*EXTRACTED DATA*:
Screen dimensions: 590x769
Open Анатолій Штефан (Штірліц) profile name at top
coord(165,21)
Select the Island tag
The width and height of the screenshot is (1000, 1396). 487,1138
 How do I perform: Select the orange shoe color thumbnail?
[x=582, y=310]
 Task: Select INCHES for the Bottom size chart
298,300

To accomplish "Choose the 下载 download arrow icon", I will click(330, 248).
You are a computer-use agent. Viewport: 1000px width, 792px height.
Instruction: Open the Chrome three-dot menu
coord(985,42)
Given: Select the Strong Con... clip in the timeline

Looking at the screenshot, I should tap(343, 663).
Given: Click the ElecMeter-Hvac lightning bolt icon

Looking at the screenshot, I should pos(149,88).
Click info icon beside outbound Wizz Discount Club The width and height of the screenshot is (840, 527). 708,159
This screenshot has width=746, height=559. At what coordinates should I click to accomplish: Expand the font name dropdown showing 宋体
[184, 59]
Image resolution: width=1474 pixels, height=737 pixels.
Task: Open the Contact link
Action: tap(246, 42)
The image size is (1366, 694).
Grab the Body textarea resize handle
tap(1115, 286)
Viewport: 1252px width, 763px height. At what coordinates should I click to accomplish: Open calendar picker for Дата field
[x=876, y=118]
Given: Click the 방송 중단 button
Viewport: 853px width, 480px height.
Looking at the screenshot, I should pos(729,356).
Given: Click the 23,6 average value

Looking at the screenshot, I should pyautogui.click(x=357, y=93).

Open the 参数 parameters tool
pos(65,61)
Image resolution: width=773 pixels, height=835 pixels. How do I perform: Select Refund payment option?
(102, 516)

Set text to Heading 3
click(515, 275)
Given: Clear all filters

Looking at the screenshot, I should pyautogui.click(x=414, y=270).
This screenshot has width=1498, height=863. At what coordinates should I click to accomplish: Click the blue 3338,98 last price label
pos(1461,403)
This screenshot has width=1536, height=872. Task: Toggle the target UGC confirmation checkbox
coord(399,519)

*WHAT YOU HAVE TO DO*: All lines from the one containing "Given: Click the 방송 중단 button" through the final line of the records above are to be set down exactly, and no other line is to appear.

*ANSWER AREA*:
Given: Click the 방송 중단 button
Viewport: 853px width, 480px height.
Looking at the screenshot, I should pos(729,356).
Given: Click the 23,6 average value

Looking at the screenshot, I should pyautogui.click(x=357, y=93).

Open the 参数 parameters tool
pos(65,61)
Image resolution: width=773 pixels, height=835 pixels. How do I perform: Select Refund payment option?
(102, 516)

Set text to Heading 3
click(515, 275)
Given: Clear all filters

Looking at the screenshot, I should pyautogui.click(x=414, y=270).
This screenshot has width=1498, height=863. At what coordinates should I click to accomplish: Click the blue 3338,98 last price label
pos(1461,403)
This screenshot has width=1536, height=872. Task: Toggle the target UGC confirmation checkbox
coord(399,519)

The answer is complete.